§ **Assignment**: Transcribe every record below word for word.

§ **Records shown**:
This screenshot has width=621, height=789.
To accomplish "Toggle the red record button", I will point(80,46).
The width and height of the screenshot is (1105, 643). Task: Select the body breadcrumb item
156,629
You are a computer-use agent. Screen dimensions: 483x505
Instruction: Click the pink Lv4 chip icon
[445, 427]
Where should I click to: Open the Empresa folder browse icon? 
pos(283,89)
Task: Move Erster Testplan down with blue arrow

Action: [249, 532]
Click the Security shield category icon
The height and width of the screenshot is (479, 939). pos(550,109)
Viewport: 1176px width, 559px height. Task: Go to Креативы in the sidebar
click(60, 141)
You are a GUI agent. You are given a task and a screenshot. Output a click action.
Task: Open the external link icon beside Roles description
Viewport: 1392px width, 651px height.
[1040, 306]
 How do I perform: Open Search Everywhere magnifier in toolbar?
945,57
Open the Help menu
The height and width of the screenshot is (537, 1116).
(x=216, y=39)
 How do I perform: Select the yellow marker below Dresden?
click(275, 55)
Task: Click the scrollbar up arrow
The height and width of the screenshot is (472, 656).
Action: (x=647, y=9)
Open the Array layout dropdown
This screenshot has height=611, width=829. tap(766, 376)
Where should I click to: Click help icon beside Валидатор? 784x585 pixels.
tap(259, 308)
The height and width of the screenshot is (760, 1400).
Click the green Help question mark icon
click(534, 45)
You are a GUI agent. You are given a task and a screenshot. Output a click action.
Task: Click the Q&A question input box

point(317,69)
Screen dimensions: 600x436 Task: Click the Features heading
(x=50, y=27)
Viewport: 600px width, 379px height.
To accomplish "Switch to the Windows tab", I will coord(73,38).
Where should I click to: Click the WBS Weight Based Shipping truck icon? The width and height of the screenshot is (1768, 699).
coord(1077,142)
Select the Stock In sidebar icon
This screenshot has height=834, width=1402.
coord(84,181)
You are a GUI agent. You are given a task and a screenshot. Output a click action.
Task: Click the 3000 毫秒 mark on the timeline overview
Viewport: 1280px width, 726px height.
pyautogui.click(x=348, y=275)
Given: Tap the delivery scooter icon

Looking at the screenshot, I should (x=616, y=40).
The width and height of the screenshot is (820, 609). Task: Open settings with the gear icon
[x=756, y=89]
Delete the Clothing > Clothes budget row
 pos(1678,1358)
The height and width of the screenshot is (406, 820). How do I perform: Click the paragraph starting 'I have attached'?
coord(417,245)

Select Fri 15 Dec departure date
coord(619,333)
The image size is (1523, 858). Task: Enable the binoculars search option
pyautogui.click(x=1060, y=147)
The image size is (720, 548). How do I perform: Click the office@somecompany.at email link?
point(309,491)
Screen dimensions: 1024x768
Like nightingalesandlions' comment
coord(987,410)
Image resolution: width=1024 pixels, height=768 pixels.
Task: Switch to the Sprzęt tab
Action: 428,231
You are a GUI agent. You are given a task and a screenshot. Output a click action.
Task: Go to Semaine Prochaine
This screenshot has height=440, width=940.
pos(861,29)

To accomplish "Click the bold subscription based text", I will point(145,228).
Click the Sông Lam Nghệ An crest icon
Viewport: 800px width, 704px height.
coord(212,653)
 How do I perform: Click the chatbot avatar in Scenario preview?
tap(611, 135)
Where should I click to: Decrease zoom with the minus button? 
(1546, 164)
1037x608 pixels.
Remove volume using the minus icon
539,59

§ **Exercise solution**:
This screenshot has width=621, height=789.
To accomplish "Toggle the red record button", I will point(80,46).
The width and height of the screenshot is (1105, 643). Task: Select the body breadcrumb item
156,629
You are a computer-use agent. Screen dimensions: 483x505
Instruction: Click the pink Lv4 chip icon
[445, 427]
Where should I click to: Open the Empresa folder browse icon? 
pos(283,89)
Task: Move Erster Testplan down with blue arrow

Action: [249, 532]
Click the Security shield category icon
The height and width of the screenshot is (479, 939). pos(550,109)
Viewport: 1176px width, 559px height. Task: Go to Креативы in the sidebar
click(60, 141)
You are a GUI agent. You are given a task and a screenshot. Output a click action.
Task: Open the external link icon beside Roles description
Viewport: 1392px width, 651px height.
[1040, 306]
 How do I perform: Open Search Everywhere magnifier in toolbar?
945,57
Open the Help menu
The height and width of the screenshot is (537, 1116).
(x=216, y=39)
 How do I perform: Select the yellow marker below Dresden?
click(275, 55)
Task: Click the scrollbar up arrow
The height and width of the screenshot is (472, 656).
Action: (x=647, y=9)
Open the Array layout dropdown
This screenshot has height=611, width=829. tap(766, 376)
Where should I click to: Click help icon beside Валидатор? 784x585 pixels.
tap(259, 308)
The height and width of the screenshot is (760, 1400).
Click the green Help question mark icon
click(534, 45)
You are a GUI agent. You are given a task and a screenshot. Output a click action.
Task: Click the Q&A question input box

point(317,69)
Screen dimensions: 600x436 Task: Click the Features heading
(x=50, y=27)
Viewport: 600px width, 379px height.
To accomplish "Switch to the Windows tab", I will coord(73,38).
Where should I click to: Click the WBS Weight Based Shipping truck icon? The width and height of the screenshot is (1768, 699).
coord(1077,142)
Select the Stock In sidebar icon
This screenshot has height=834, width=1402.
coord(84,181)
You are a GUI agent. You are given a task and a screenshot. Output a click action.
Task: Click the 3000 毫秒 mark on the timeline overview
Viewport: 1280px width, 726px height.
pyautogui.click(x=348, y=275)
Given: Tap the delivery scooter icon

Looking at the screenshot, I should (x=616, y=40).
The width and height of the screenshot is (820, 609). Task: Open settings with the gear icon
[x=756, y=89]
Delete the Clothing > Clothes budget row
 pos(1678,1358)
The height and width of the screenshot is (406, 820). How do I perform: Click the paragraph starting 'I have attached'?
coord(417,245)

Select Fri 15 Dec departure date
coord(619,333)
The image size is (1523, 858). Task: Enable the binoculars search option
pyautogui.click(x=1060, y=147)
The image size is (720, 548). How do I perform: Click the office@somecompany.at email link?
point(309,491)
Screen dimensions: 1024x768
Like nightingalesandlions' comment
coord(987,410)
Image resolution: width=1024 pixels, height=768 pixels.
Task: Switch to the Sprzęt tab
Action: 428,231
You are a GUI agent. You are given a task and a screenshot. Output a click action.
Task: Go to Semaine Prochaine
This screenshot has height=440, width=940.
pos(861,29)

To accomplish "Click the bold subscription based text", I will point(145,228).
Click the Sông Lam Nghệ An crest icon
Viewport: 800px width, 704px height.
coord(212,653)
 How do I perform: Click the chatbot avatar in Scenario preview?
tap(611, 135)
Where should I click to: Decrease zoom with the minus button? 
(1546, 164)
1037x608 pixels.
Remove volume using the minus icon
539,59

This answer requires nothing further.